Reproduce the following data word for word, leaving out the pictures.
++++ MATERIAL SUPPLIED
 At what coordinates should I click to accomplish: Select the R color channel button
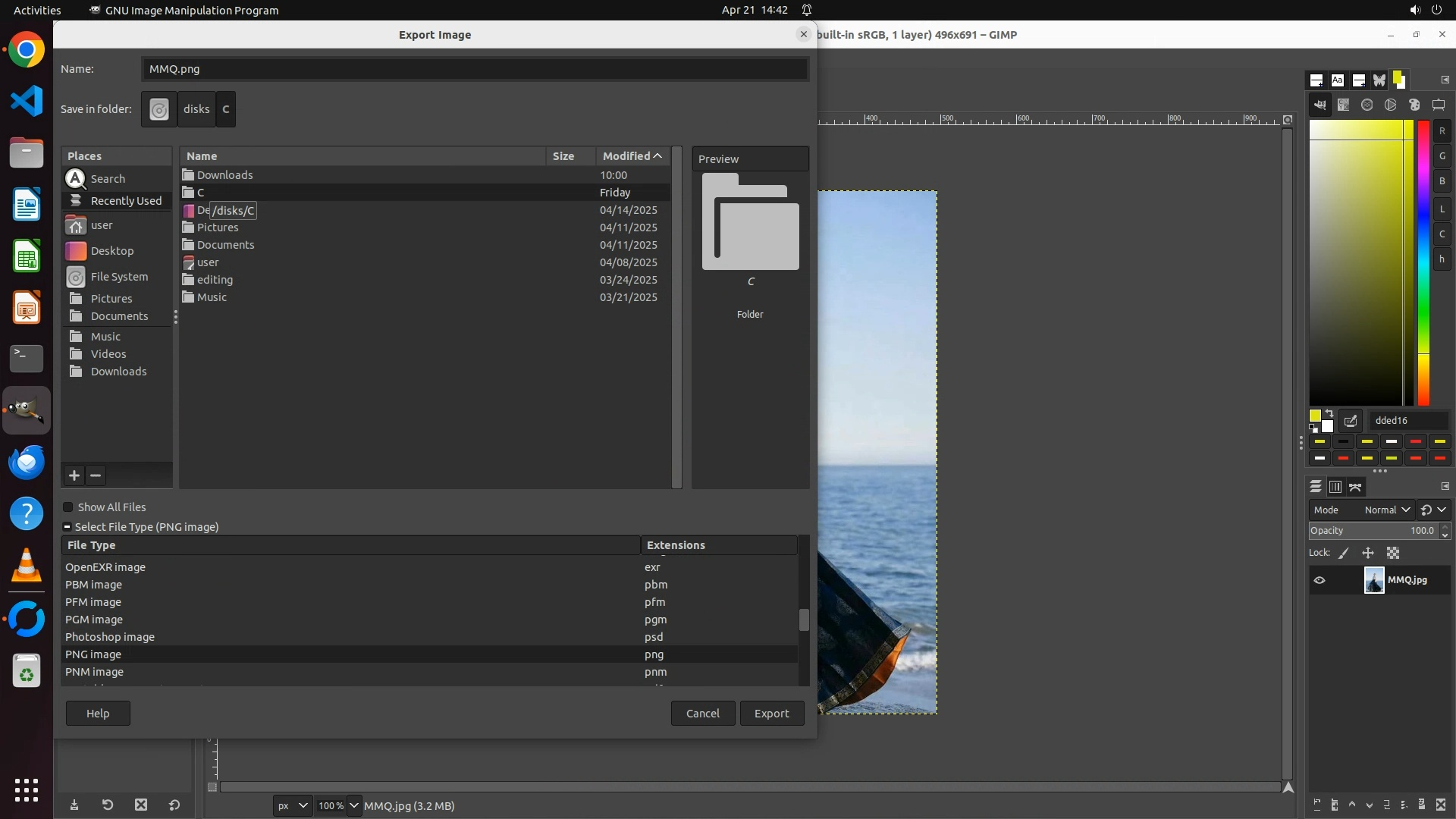(1442, 131)
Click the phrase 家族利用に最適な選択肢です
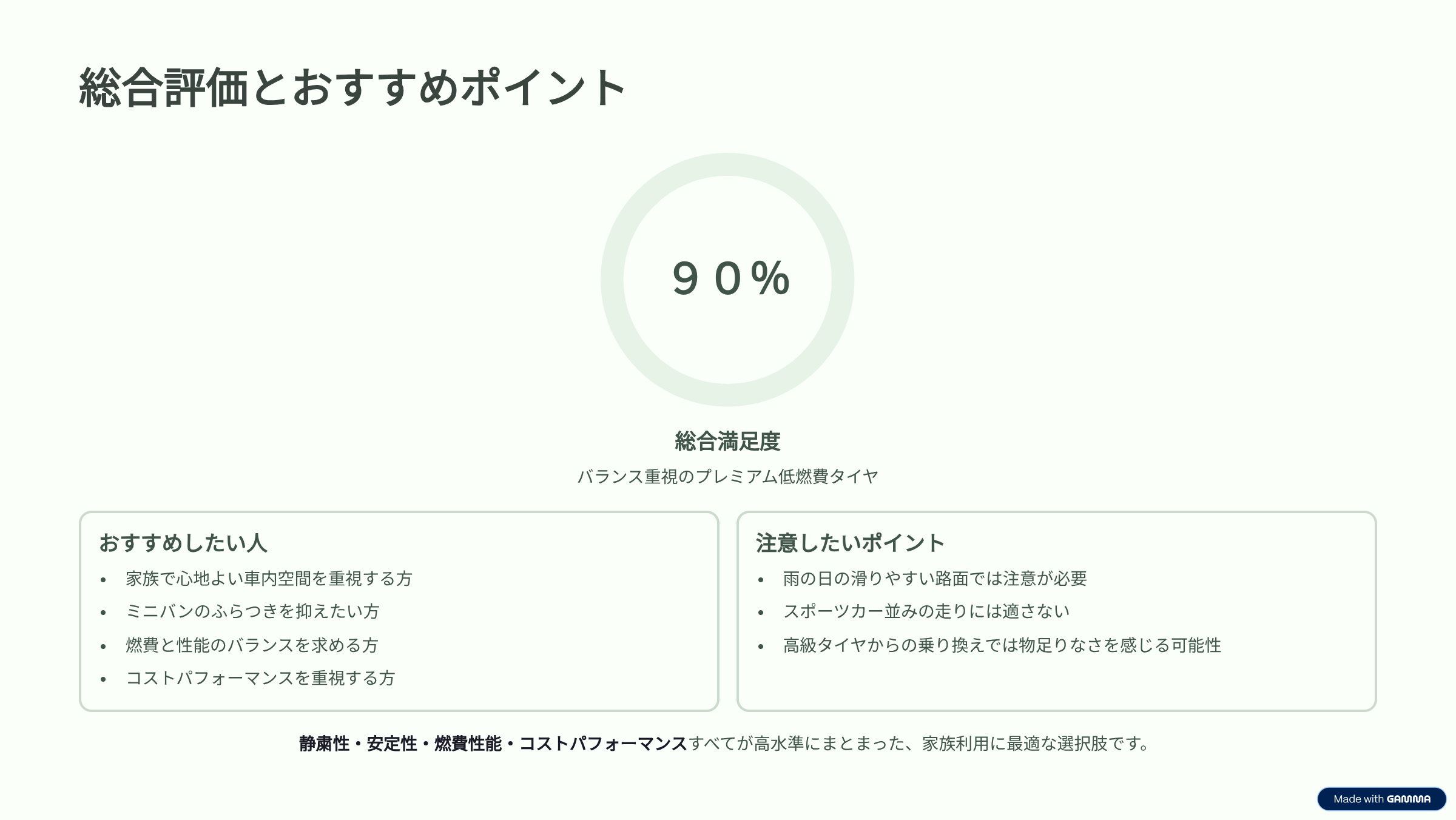The height and width of the screenshot is (820, 1456). (1036, 744)
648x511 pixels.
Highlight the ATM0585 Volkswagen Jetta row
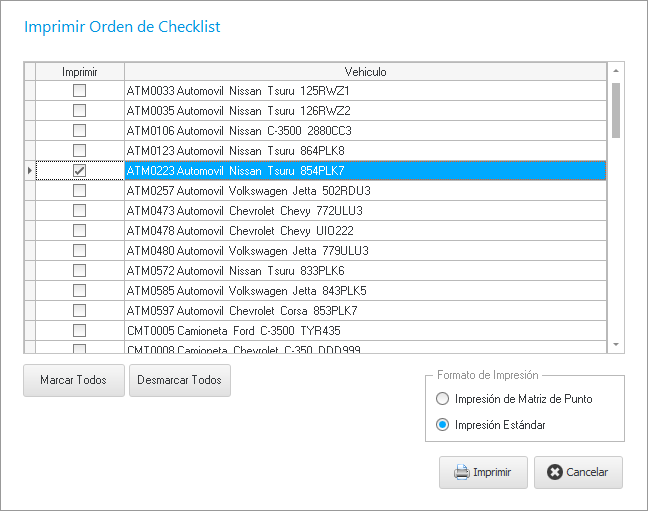(365, 291)
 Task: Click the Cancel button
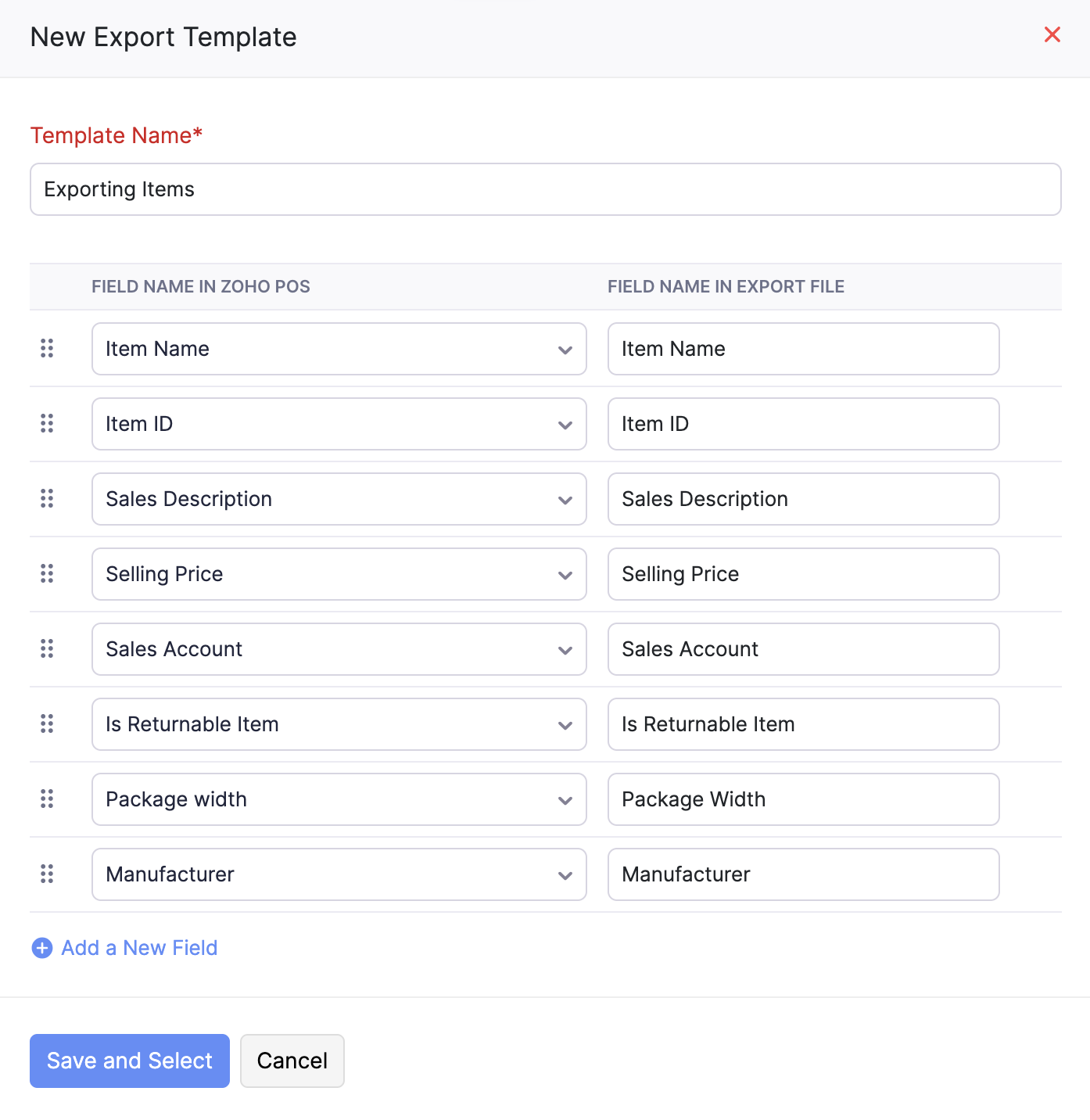(x=292, y=1061)
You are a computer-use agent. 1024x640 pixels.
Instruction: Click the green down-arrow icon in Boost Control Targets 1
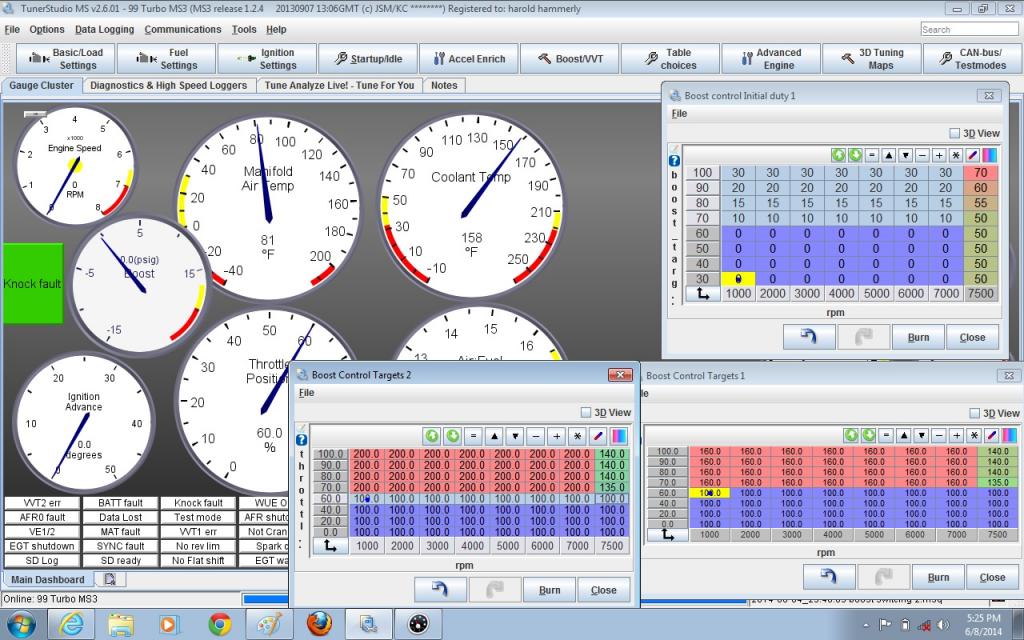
++++++++
▸ **FULL ANSWER**
 At what coordinates should I click to accomplish: Select the R color channel button
(1442, 131)
Click the phrase 家族利用に最適な選択肢です
The height and width of the screenshot is (820, 1456). (1036, 744)
648x511 pixels.
Highlight the ATM0585 Volkswagen Jetta row
(365, 291)
 Task: Click the Cancel button
(x=292, y=1061)
You are a computer-use agent. 1024x640 pixels.
Instruction: Click the green down-arrow icon in Boost Control Targets 1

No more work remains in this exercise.